Tout le monde connaît les circonstances de la composition de l’ode du sacre[58]. Revenant de Blois pour Paris, Hugo repart presque aussitôt pour Reims avec Nodier et assiste à la cérémonie en sachant bien qu’il chantera les gloires de cet événement même s’il n’a pas été nommé officiellement pour le faire. Une anecdote est marquante : la description de la cathédrale de Reims au moment du sacre, faite par Hugo lui-même dans « Guerre aux démolisseurs ! », attire l’attention sur la défiguration de l’édifice en prévision du sacre et mentionne que « Celui qui écrit ceci a chez lui une belle tête de Christ, débris curieux de cette exécution. »[59]. Symboliquement, d’après l’analyse de Jean-Marc Hovasse, « Charles X faisait tomber la tête du Christ pour Victor Hugo, comme le peuple avait fait tomber celle de son frère aîné pour la France. »[60] Il est également possible de voir dans cette anecdote ce qui constitue l’inanité même de ce sacre aux yeux du Hugo de 1832 et peut-être même aux yeux du poète de 1825 : le siècle, comme dans « La Bande noire », émascule l’histoire pour des raisons bassement matérielles, par psittacisme, et surtout parce qu’il croit avoir rompu les liens qui l’enchaînaient à l’histoire alors même qu’il tente d’investir la figure du roi d’une puissance symbolique féodale indéniable. Mais après la mort du « roi sans jambes » et sans sacre, on couronne « un roi sans tête ».  Il y a inadéquation. Cette contradiction s’associe à la vision de la Révolution comme puissance destructrice stigmatisée à l’intérieur même de l’ode du sacre :

Naguère on avait vu les tyrans populaires,

Attaquant le passé comme un vieil ennemi,

Poursuivre, sous l’abri des marbres séculaires,

Le trésor gardé par Rémy.

Du Pontife endormi profanant le front pâle,

De sa tunique épiscopale

Ils déchirèrent les lambeaux ;

Car ils bravaient la Mort dans sa majesté sainte ;

Et les vieillards souvent s’écriaient pleins de crainte :

« Que leur ont donc fait les tombeaux ? »[61]

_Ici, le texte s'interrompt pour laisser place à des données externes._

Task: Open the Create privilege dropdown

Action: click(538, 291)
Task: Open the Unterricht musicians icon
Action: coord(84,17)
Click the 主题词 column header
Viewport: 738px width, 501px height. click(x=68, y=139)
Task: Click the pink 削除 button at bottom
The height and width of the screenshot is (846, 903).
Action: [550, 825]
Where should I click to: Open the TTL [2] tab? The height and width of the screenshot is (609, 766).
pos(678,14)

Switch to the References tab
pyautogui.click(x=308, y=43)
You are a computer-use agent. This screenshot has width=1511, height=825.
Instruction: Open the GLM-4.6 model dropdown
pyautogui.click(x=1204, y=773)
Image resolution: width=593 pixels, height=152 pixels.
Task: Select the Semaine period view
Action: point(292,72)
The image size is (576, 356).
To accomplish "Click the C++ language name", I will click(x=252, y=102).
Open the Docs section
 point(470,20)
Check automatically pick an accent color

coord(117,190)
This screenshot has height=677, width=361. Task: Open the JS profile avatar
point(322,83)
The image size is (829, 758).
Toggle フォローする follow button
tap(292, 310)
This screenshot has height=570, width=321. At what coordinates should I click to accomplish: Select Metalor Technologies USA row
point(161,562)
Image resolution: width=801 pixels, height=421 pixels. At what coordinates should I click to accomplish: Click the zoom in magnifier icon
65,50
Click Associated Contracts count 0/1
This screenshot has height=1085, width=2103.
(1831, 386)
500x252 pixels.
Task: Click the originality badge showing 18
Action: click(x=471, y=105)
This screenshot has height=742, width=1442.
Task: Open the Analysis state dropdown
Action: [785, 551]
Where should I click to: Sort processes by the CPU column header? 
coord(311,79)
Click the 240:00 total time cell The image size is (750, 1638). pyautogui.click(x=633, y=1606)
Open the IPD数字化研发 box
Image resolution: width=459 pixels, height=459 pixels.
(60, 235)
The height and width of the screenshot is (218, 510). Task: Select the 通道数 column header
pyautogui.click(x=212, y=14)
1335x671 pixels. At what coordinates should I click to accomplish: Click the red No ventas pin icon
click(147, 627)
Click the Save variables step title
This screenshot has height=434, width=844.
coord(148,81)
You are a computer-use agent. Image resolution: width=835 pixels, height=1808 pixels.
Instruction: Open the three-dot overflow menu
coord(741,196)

La déperdition du sens, amenée par la Terreur, s’est métamorphosée : à la place des « lambeaux » du tombeau et des têtes vivantes, on fait maintenant tomber des têtes sculptées, comme si le temps avait pétrifié les symboles avant de les briser. La complexité, à propos de cette anecdote, vient du fait que, des révolutionnaires de 93 aux organisateurs du sacre, la signification circonstancielle a fini par primer sur le sens : l’assemblage composite de signes accumulés pour ce sacre renvoie davantage à une mascarade qu’à un retournement de l’histoire proprement dit. Dès lors, l’histoire est travaillée par la fiction/fantaisie et inversement.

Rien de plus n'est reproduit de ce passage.